There are governance questions, issues of exceeding the Executive reach by the President when he declared he had a ‘prima facie’ case against Mr. Nyantakyi. A prima facie case in legal language means that you have sufficient evidence to go ahead with a prosecution. In such a space who checks the President’s power? Who is able – with authority – to caution the President that such action oversteps his presidential power and that such words should not be heeded by either the public or the police?

But this is our President. And the sad truth is the pursuit of justice has more to do with power, access, connections and wealth than it does with rule of law and equal access to the scales of justice.

The sad truth is the rule of law is hardly an actual rule in Ghana. Privilege turns rules into exceptions and we are not strangers to witnessing the law being used as a weapon to free the guilty and a chain that frustrates the victims. Access and money can dictate an outcome that disregards evidence and favours the connected so they do not become the condemned.



Entrepreneurship

Questions regarding Tiger Eye’s wealth have been raised. There is some suggestion that Tiger Eye having money discredits the integrity of its investigative journalism.

This is absurd. It is also dangerous.

Journalism in Ghana is badly paid; but Media owners do not suffer the poor wages they pay those who work within media houses. It is an extraordinary thing to suggest poverty is symptomatic of integrity and wealth automatically points to suspicion.

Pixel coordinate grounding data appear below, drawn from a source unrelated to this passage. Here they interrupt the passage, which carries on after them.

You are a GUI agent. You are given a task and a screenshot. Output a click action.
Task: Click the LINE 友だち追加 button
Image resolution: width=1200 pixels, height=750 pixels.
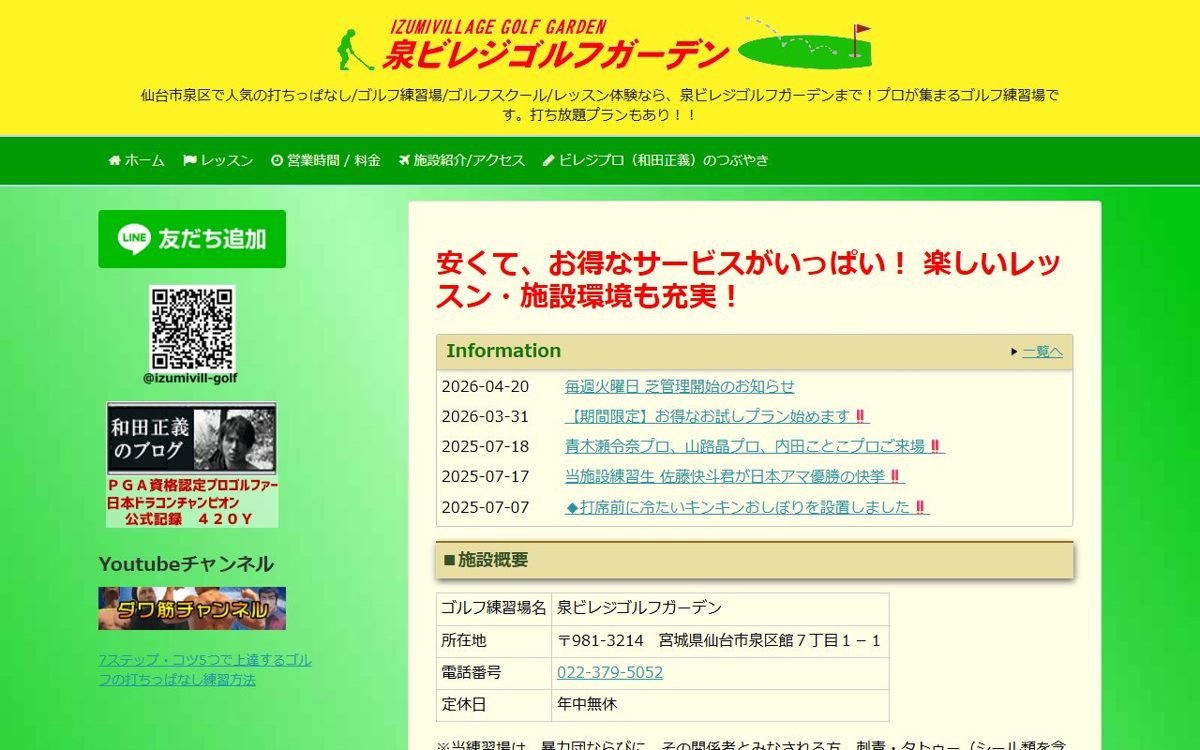pos(192,239)
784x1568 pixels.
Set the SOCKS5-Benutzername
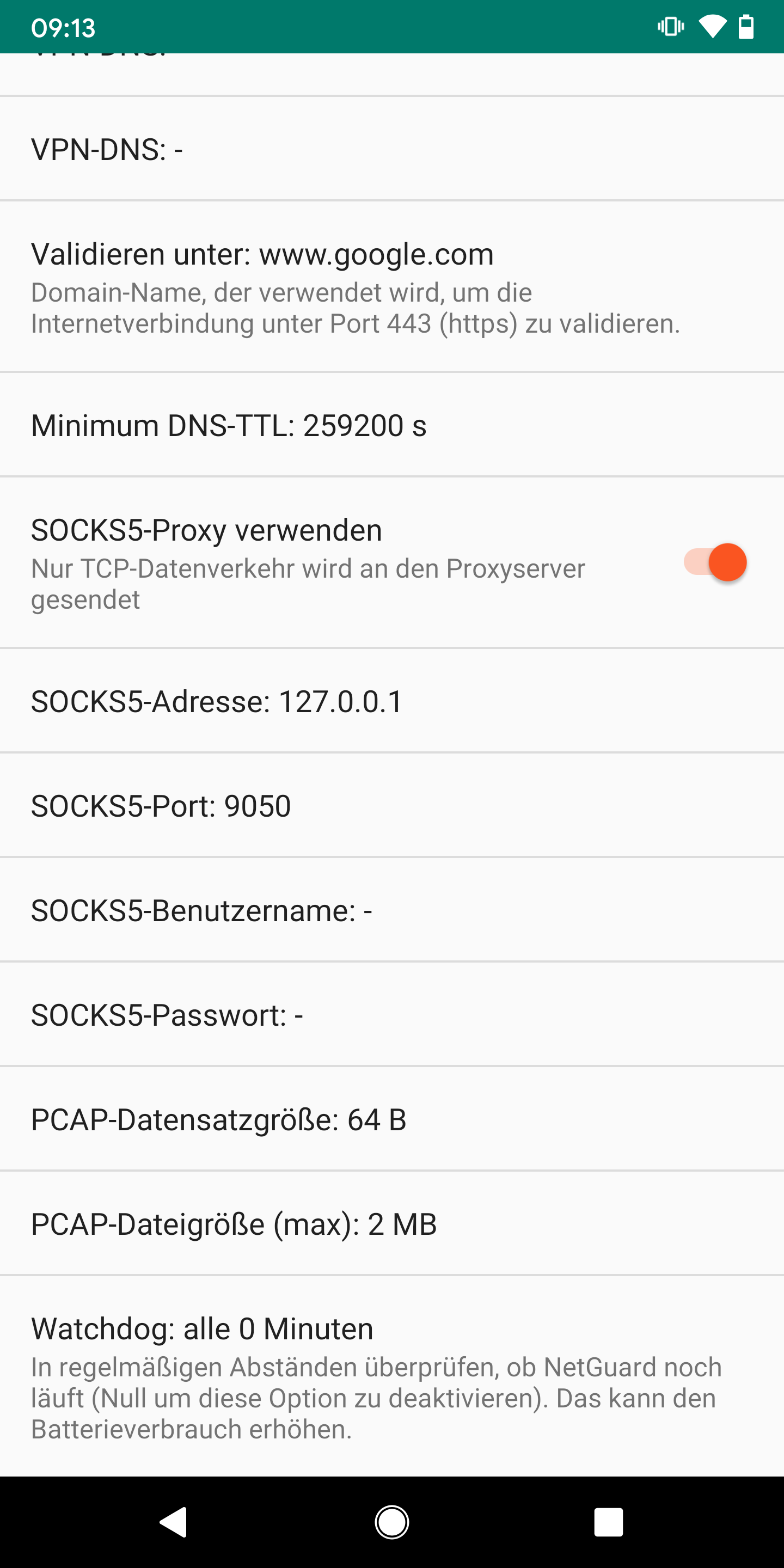tap(392, 911)
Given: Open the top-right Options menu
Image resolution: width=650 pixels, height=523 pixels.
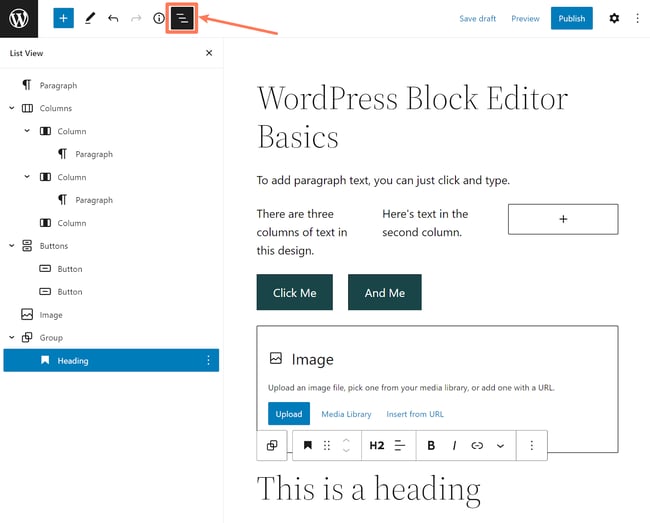Looking at the screenshot, I should tap(637, 18).

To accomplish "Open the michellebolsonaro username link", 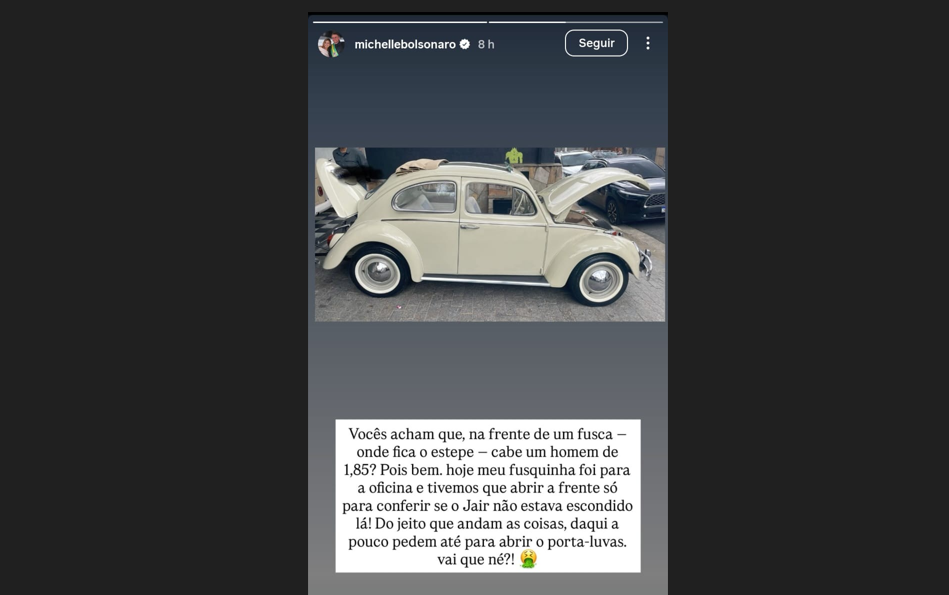I will [x=405, y=44].
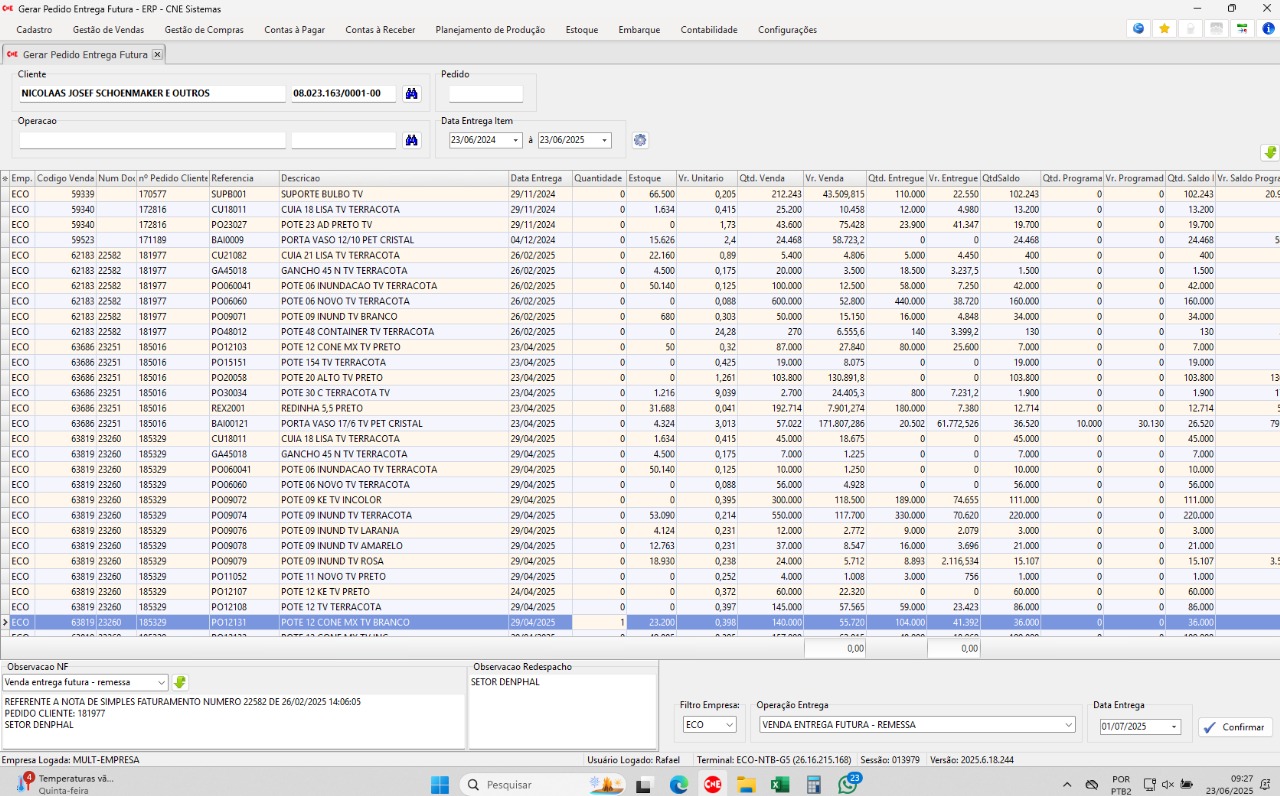Open the Estoque menu
This screenshot has width=1280, height=796.
(x=581, y=30)
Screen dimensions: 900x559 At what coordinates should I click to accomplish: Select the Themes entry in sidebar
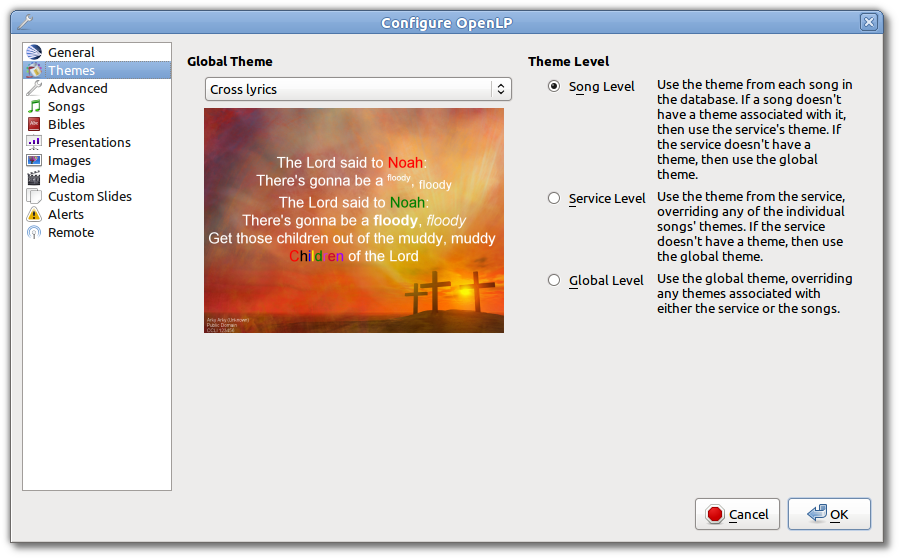click(x=71, y=71)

I created what I call ‘entrepreneurial journalism’. This combines the highest quality of journalism with entrepreneurship in order to do great work, make money and build. It seems that Tiger Eye PI is doing that too with partnerships, a foundation and offering scholarships to Nigerian journalists to learn skills to expose and fight corruption in their world.

Isn’t this a great thing? Isn’t it also great to learn that what I call ‘entrepreneurial journalism’ combines the work with doing business and development work?

Issues regarding investigative journalism become conflated with questions regarding Anas’s business. We must unravel this conflated tangled web we in the media weave regarding Anas. Separate the issues; analyze each with accuracy and knowledge and not insult or ignorance.

I for one am happy that those in power quake at the idea or thought that their sector is under the scrutiny of an Anas.

My ask is for our industry to build investigative journalists and not believe one man can save, end or fight corruption. This is a collective project, not an individual pursuit.

No. 12 is coming. I will watch it. Will you?